PALU – Upaya penyelundupan 2,2 ton bahan bakar minyak (BBM) subsidi jenis solar tujuan Kabupaten Taliabu, Maluku Utara, berhasil digagalkan Direktorat Polairud Polda Sulawesi Tengah. Aksi ilegal ini terungkap menyusul kelangkaan solar yang meresahkan masyarakat di Kabupaten Banggai Laut.

Direktur Polairud Polda Sulteng, Kombes Pol. Muhammad Yudie Sulistyo, mengungkapkan penindakan dilakukan pada Jumat (9/5/2025) di wilayah perairan Mandel, Kecamatan Bugin Kepulauan, Kabupaten Banggai Laut.

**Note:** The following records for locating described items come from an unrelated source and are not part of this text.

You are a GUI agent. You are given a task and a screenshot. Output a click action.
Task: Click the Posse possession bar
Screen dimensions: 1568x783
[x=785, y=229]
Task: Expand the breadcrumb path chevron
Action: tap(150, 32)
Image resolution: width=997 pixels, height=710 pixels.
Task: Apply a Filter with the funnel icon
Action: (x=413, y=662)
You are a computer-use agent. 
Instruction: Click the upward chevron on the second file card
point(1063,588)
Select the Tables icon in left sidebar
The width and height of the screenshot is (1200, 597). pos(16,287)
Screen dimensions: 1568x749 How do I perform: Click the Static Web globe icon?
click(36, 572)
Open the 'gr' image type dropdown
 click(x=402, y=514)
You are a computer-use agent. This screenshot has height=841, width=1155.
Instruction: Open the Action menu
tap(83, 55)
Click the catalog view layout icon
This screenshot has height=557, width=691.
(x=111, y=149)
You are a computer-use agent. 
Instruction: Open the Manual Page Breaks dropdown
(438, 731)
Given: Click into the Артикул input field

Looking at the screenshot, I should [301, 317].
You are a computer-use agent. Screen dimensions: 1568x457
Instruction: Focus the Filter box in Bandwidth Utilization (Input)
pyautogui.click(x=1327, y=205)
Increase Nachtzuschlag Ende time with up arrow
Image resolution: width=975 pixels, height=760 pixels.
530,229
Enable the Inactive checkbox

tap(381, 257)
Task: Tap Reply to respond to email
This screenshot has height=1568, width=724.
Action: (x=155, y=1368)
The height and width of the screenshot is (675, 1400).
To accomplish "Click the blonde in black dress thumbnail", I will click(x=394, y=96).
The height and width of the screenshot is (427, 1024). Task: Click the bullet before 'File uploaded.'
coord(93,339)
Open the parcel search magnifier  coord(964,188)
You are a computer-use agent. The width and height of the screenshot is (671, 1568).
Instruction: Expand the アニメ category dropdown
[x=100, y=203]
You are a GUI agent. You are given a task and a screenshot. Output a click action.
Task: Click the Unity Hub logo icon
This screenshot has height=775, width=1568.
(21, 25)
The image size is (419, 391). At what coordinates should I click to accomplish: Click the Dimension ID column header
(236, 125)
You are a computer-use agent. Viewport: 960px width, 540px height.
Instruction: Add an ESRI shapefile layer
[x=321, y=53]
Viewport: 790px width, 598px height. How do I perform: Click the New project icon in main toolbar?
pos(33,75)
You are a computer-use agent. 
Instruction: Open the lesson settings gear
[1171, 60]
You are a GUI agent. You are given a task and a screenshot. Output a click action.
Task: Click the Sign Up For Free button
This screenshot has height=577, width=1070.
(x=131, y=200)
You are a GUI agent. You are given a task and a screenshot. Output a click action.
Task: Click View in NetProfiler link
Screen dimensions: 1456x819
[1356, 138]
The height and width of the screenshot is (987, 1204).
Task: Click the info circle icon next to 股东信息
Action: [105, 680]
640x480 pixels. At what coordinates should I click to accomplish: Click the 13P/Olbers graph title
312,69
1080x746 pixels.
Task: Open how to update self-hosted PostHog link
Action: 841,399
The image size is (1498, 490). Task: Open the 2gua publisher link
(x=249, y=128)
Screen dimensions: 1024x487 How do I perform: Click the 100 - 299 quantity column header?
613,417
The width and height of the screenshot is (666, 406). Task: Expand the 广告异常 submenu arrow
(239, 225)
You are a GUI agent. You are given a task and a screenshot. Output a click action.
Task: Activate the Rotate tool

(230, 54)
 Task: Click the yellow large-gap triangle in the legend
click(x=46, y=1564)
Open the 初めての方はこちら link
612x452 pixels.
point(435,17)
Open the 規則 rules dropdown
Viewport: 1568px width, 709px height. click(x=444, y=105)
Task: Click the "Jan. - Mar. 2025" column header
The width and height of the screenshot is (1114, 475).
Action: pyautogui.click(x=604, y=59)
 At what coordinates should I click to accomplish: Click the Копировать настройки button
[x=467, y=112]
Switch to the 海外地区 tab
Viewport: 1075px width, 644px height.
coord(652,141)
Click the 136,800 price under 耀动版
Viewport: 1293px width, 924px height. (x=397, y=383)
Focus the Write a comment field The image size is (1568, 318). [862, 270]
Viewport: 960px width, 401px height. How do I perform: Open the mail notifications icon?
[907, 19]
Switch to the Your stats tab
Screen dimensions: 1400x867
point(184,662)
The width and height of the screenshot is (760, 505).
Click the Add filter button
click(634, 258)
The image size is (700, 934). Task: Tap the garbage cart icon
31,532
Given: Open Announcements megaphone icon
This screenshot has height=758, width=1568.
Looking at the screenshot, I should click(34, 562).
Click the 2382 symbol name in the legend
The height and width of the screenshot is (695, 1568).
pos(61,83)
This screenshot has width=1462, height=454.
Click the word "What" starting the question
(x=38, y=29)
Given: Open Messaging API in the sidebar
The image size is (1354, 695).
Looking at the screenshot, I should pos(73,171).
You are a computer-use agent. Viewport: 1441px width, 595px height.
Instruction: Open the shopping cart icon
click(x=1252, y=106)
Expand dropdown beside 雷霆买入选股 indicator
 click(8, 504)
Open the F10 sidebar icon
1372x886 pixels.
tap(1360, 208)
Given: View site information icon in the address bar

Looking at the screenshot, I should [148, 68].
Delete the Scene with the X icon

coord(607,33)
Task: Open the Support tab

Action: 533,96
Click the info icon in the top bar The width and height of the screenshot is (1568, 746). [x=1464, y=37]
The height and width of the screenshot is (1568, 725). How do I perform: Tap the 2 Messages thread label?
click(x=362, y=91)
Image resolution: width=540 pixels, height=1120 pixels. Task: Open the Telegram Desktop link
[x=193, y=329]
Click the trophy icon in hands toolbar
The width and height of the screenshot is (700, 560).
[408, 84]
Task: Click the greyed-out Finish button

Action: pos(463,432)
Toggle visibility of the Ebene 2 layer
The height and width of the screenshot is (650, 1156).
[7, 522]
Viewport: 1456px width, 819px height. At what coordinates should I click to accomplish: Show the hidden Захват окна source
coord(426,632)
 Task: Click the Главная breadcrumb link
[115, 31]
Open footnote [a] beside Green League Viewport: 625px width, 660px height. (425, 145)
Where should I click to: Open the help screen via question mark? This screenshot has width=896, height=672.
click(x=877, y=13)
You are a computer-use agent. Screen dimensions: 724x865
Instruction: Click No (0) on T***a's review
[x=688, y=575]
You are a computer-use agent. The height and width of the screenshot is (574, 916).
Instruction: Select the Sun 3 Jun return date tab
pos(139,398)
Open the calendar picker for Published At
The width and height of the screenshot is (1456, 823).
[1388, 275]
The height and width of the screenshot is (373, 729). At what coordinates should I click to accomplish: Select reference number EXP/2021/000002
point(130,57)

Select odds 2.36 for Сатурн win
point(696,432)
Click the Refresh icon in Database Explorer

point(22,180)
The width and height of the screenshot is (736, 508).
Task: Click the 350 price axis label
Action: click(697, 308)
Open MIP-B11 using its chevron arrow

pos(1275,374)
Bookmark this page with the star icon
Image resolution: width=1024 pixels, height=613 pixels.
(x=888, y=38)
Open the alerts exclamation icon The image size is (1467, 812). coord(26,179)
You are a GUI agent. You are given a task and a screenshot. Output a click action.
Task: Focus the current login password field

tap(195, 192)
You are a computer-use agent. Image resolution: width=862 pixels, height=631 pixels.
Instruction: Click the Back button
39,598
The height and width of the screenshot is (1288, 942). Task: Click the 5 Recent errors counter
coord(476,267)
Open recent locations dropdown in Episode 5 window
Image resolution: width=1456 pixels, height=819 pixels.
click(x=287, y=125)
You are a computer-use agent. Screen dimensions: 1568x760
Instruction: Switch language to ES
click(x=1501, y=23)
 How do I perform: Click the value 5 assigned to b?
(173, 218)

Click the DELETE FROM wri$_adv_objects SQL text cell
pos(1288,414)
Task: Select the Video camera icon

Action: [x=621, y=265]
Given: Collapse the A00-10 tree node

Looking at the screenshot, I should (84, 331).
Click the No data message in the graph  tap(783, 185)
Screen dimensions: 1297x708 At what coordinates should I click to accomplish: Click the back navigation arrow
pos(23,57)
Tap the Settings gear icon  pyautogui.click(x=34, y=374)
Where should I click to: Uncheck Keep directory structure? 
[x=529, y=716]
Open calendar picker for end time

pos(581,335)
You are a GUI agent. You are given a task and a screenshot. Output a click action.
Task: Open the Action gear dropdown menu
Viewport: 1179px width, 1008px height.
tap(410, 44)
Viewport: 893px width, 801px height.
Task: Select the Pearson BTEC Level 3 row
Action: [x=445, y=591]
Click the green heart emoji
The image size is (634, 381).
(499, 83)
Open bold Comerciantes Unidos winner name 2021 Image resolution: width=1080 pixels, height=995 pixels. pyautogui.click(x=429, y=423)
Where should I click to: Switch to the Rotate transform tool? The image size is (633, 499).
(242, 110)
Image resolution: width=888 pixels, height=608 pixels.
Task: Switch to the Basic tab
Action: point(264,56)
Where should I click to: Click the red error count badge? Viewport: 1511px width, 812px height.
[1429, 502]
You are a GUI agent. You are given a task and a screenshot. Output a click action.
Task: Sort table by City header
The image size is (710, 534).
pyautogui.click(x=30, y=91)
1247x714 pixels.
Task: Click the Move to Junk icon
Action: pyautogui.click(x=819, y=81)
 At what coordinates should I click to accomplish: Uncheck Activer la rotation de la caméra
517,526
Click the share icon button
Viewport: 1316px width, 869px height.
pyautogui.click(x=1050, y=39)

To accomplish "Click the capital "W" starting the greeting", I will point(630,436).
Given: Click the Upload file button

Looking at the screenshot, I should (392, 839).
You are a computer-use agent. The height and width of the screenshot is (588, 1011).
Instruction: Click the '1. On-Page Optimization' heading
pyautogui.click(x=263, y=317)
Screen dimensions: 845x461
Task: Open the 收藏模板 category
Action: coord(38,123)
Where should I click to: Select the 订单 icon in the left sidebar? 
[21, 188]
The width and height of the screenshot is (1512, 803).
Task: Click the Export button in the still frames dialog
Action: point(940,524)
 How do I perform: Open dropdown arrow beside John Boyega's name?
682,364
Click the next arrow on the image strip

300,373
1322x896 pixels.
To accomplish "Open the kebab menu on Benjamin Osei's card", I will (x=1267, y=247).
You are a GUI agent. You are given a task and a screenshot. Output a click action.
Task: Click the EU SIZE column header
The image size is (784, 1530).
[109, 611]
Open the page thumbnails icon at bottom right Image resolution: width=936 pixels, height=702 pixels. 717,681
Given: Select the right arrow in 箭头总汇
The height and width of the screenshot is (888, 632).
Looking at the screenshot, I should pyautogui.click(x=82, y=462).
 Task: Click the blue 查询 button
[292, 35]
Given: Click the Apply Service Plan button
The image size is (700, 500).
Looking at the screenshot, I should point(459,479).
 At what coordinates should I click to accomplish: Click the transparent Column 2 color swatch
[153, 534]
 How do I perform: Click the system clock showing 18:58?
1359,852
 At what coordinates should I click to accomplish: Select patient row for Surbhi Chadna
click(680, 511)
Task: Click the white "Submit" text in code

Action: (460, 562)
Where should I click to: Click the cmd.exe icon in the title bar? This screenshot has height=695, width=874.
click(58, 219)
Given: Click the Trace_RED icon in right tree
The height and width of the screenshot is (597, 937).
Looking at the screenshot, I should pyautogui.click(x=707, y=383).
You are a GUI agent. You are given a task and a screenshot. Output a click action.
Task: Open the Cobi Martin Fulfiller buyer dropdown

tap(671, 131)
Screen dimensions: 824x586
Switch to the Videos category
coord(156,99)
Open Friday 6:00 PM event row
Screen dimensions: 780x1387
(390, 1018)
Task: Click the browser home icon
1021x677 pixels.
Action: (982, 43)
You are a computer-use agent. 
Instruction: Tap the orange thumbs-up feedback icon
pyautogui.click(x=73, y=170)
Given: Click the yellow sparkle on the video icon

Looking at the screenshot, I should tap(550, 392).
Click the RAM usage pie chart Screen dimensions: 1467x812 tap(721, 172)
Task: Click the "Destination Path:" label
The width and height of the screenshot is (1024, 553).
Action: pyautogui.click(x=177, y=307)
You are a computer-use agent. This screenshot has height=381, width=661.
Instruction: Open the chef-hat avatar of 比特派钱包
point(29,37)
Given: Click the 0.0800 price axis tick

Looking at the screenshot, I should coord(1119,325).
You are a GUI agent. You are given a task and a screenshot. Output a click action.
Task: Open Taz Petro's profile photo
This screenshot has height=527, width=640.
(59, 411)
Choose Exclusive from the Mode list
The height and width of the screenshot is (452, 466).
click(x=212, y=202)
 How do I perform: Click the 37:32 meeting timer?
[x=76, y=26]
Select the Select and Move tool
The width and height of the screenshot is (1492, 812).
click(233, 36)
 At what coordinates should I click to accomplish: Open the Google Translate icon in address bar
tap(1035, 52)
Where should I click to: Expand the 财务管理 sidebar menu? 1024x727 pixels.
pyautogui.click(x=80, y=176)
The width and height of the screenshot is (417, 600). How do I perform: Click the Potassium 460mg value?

“Penindakan ini merupakan respons atas laporan masyarakat soal kelangkaan BBM subsidi yang terjadi di Banggai Laut,” kata Yudie saat konferensi pers di Palu, Minggu (18/5/2025).

Dalam operasi tersebut, petugas menghentikan sebuah kapal jenis viber GT.04 yang tengah mengangkut 110 jeriken solar bersubsidi atau setara 2.200 liter.

“Dua orang yang mengoperasikan kapal turut kami amankan. Keduanya warga Kecamatan Bokan, Banggai Laut, berinisial J alias OM (47) dan A alias PB (41),” ujarnya.

Saat ini, kedua pelaku telah ditahan di Rumah Tahanan Ditpolairud Polda Sulteng dan tengah menjalani proses hukum lebih lanjut.

Kombes Yudie menjelaskan, keduanya diduga melanggar Pasal 55 Undang-Undang Nomor 22 Tahun 2001 tentang Minyak dan Gas Bumi, yang telah diubah dengan Pasal 40 angka 9 Peraturan Pemerintah Pengganti Undang-Undang (Perpu) Nomor 2 Tahun 2022 tentang Cipta Kerja, dan ditetapkan menjadi Undang-Undang Nomor 6 Tahun 2023, junto Pasal 55 ayat (1) ke-1 KUHP.

“Ancaman hukumannya cukup berat, yakni pidana penjara maksimal enam tahun dan denda paling banyak Rp60 miliar,” tegasnya.